→ **Task**: Every entry below is to be retyped exactly as it stands.

*** Data in this exercise ***

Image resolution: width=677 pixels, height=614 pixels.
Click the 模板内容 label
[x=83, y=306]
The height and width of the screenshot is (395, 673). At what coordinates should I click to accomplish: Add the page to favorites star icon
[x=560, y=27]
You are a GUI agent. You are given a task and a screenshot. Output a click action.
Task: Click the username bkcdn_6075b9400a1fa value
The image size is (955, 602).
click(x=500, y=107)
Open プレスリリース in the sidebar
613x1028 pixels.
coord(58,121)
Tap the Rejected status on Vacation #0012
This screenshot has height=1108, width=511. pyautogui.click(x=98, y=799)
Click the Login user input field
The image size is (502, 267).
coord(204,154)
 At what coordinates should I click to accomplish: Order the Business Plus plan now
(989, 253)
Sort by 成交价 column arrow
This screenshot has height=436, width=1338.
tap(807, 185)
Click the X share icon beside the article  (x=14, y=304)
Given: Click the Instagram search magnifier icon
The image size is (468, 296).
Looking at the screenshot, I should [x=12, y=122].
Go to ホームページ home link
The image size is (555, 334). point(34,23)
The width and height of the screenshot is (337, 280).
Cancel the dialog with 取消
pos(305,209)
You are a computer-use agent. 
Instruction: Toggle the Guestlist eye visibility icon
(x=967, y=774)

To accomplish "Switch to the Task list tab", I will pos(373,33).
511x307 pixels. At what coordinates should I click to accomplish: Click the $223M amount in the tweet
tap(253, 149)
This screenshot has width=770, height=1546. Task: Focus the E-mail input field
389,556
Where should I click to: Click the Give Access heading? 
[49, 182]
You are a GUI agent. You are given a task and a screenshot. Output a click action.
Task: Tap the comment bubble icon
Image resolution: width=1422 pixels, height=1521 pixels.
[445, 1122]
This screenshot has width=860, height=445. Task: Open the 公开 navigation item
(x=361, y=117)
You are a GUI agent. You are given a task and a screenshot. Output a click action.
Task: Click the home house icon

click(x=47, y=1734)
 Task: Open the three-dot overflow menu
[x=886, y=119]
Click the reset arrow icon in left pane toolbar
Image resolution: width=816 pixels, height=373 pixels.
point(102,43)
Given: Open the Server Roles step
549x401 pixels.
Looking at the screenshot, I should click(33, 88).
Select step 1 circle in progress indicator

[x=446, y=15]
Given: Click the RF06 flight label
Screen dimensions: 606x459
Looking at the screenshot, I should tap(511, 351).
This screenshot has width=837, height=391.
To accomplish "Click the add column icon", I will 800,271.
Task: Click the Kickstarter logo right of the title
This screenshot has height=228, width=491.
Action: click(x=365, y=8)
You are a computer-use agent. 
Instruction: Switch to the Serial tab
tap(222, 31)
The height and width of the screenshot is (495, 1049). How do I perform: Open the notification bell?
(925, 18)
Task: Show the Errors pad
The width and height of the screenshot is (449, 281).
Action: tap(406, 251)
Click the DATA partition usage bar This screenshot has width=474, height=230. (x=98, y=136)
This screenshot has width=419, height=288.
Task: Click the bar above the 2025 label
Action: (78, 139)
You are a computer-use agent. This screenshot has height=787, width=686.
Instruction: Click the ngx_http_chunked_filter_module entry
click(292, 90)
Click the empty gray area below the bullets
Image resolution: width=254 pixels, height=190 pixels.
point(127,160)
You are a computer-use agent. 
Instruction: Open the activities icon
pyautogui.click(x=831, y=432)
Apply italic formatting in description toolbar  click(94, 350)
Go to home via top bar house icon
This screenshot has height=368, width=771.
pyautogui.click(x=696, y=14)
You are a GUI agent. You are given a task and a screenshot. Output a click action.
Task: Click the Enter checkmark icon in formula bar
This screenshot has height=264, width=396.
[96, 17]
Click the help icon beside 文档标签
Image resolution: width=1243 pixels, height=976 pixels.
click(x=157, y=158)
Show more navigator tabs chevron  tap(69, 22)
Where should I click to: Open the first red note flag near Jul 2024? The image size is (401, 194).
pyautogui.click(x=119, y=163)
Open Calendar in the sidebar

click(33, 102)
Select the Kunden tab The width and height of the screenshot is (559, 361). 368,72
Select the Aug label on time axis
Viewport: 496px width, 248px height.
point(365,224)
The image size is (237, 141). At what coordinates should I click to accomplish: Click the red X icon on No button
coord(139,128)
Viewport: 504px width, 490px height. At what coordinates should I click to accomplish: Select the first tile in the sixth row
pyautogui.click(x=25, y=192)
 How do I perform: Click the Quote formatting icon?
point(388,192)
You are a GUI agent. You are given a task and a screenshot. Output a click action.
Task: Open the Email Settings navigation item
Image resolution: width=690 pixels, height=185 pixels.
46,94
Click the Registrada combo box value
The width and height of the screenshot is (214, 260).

*** End of Data in this exercise ***

→ **Written response**:
Image resolution: width=677 pixels, height=614 pixels.
Click the 模板内容 label
[x=83, y=306]
The height and width of the screenshot is (395, 673). At what coordinates should I click to accomplish: Add the page to favorites star icon
[x=560, y=27]
You are a GUI agent. You are given a task and a screenshot. Output a click action.
Task: Click the username bkcdn_6075b9400a1fa value
The image size is (955, 602).
click(x=500, y=107)
Open プレスリリース in the sidebar
613x1028 pixels.
coord(58,121)
Tap the Rejected status on Vacation #0012
This screenshot has height=1108, width=511. pyautogui.click(x=98, y=799)
Click the Login user input field
The image size is (502, 267).
coord(204,154)
 At what coordinates should I click to accomplish: Order the Business Plus plan now
(989, 253)
Sort by 成交价 column arrow
This screenshot has height=436, width=1338.
tap(807, 185)
Click the X share icon beside the article  (x=14, y=304)
Given: Click the Instagram search magnifier icon
The image size is (468, 296).
Looking at the screenshot, I should [x=12, y=122].
Go to ホームページ home link
The image size is (555, 334). point(34,23)
The width and height of the screenshot is (337, 280).
Cancel the dialog with 取消
pos(305,209)
You are a computer-use agent. 
Instruction: Toggle the Guestlist eye visibility icon
(x=967, y=774)

To accomplish "Switch to the Task list tab", I will pos(373,33).
511x307 pixels. At what coordinates should I click to accomplish: Click the $223M amount in the tweet
tap(253, 149)
This screenshot has width=770, height=1546. Task: Focus the E-mail input field
389,556
Where should I click to: Click the Give Access heading? 
[49, 182]
You are a GUI agent. You are given a task and a screenshot. Output a click action.
Task: Tap the comment bubble icon
Image resolution: width=1422 pixels, height=1521 pixels.
[445, 1122]
This screenshot has width=860, height=445. Task: Open the 公开 navigation item
(x=361, y=117)
You are a GUI agent. You are given a task and a screenshot. Output a click action.
Task: Click the home house icon

click(x=47, y=1734)
 Task: Open the three-dot overflow menu
[x=886, y=119]
Click the reset arrow icon in left pane toolbar
Image resolution: width=816 pixels, height=373 pixels.
point(102,43)
Given: Open the Server Roles step
549x401 pixels.
Looking at the screenshot, I should click(33, 88).
Select step 1 circle in progress indicator

[x=446, y=15]
Given: Click the RF06 flight label
Screen dimensions: 606x459
Looking at the screenshot, I should tap(511, 351).
This screenshot has width=837, height=391.
To accomplish "Click the add column icon", I will 800,271.
Task: Click the Kickstarter logo right of the title
This screenshot has height=228, width=491.
Action: click(x=365, y=8)
You are a computer-use agent. 
Instruction: Switch to the Serial tab
tap(222, 31)
The height and width of the screenshot is (495, 1049). How do I perform: Open the notification bell?
(925, 18)
Task: Show the Errors pad
The width and height of the screenshot is (449, 281).
Action: tap(406, 251)
Click the DATA partition usage bar This screenshot has width=474, height=230. (x=98, y=136)
This screenshot has width=419, height=288.
Task: Click the bar above the 2025 label
Action: (78, 139)
You are a computer-use agent. This screenshot has height=787, width=686.
Instruction: Click the ngx_http_chunked_filter_module entry
click(292, 90)
Click the empty gray area below the bullets
Image resolution: width=254 pixels, height=190 pixels.
point(127,160)
You are a computer-use agent. 
Instruction: Open the activities icon
pyautogui.click(x=831, y=432)
Apply italic formatting in description toolbar  click(94, 350)
Go to home via top bar house icon
This screenshot has height=368, width=771.
pyautogui.click(x=696, y=14)
You are a GUI agent. You are given a task and a screenshot. Output a click action.
Task: Click the Enter checkmark icon in formula bar
This screenshot has height=264, width=396.
[96, 17]
Click the help icon beside 文档标签
Image resolution: width=1243 pixels, height=976 pixels.
click(x=157, y=158)
Show more navigator tabs chevron  tap(69, 22)
Where should I click to: Open the first red note flag near Jul 2024? The image size is (401, 194).
pyautogui.click(x=119, y=163)
Open Calendar in the sidebar

click(33, 102)
Select the Kunden tab The width and height of the screenshot is (559, 361). 368,72
Select the Aug label on time axis
Viewport: 496px width, 248px height.
point(365,224)
The image size is (237, 141). At what coordinates should I click to accomplish: Click the red X icon on No button
coord(139,128)
Viewport: 504px width, 490px height. At what coordinates should I click to accomplish: Select the first tile in the sixth row
pyautogui.click(x=25, y=192)
 How do I perform: Click the Quote formatting icon?
point(388,192)
You are a GUI agent. You are given a task and a screenshot. Output a click action.
Task: Open the Email Settings navigation item
Image resolution: width=690 pixels, height=185 pixels.
46,94
Click the Registrada combo box value
The width and height of the screenshot is (214, 260).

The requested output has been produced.